Both avenues illustrate how the ASI goes beyond the classroom to create transformative scientific, environmental and outdoor leaders.

“It has been exceptionally powerful in engaging students in experiential learning,” Klancher said. “ICCE has served as such a strong catalyst for building confidence in the sciences”

In addition to allowing students to venture around the ASI campus and across the state of Wyoming, the expedition has gone as far as East Africa. In January 2020, CWC partnered with the University of Wyoming and NOLS to send two students to Tanzania. There, they collected soil samples to assess bacterial life across various altitudinal zones on Mount Kilimanjaro. Herrera was one of the two students to make the trip.
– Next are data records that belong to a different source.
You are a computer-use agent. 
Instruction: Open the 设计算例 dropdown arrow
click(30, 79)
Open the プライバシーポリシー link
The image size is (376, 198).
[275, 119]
She said both the cultural and scientific components of the expedition were life changing. 

“The course included classes that covered the Maasai culture and language, scientific article discussions, preparation for the backpacking hikes ahead and field science, safety, central dogma of DNA replication, soil ecology, domains and phylogeny, and scientific oral presentations that concluded our backpacking adventures,” she said. 

In addition to mastering basic skills like setting up a tent, lighting a stove, reading a map and practicing self-care in the wilderness, she also practiced the Kiswahili language, went on long hikes and learned to make East African chai. Herrera said one of her favorite parts of the trip was creating a lifelong family. 

“I learned to depend on others,” she said. “I am a very independent person and I learned that mental strength is just as important as physical strength.” 

Outside of ICCE, ASI offers student’s additional opportunities to connect the location to classroom studies. Klancher said all of these projects involve interdepartmental or interorganizational partnerships and thanks to CWC’s efforts to engage students from across the state, ASI’s primary funding sources are EPSCoR, NASA and COWYAMP which consider CWC a leadership college.

“We are well sought out as a community college partner,” Klancher said. 

While ASI has the capacity to host up to 40 students, it is currently not at capacity. Klancher said they are looking forward to several new starts in the next semester.

“It’s an opportunity outdoor educators or people who enjoy the outdoors would kill to have,” she said. “These are incredible experiential learning-based opportunities.”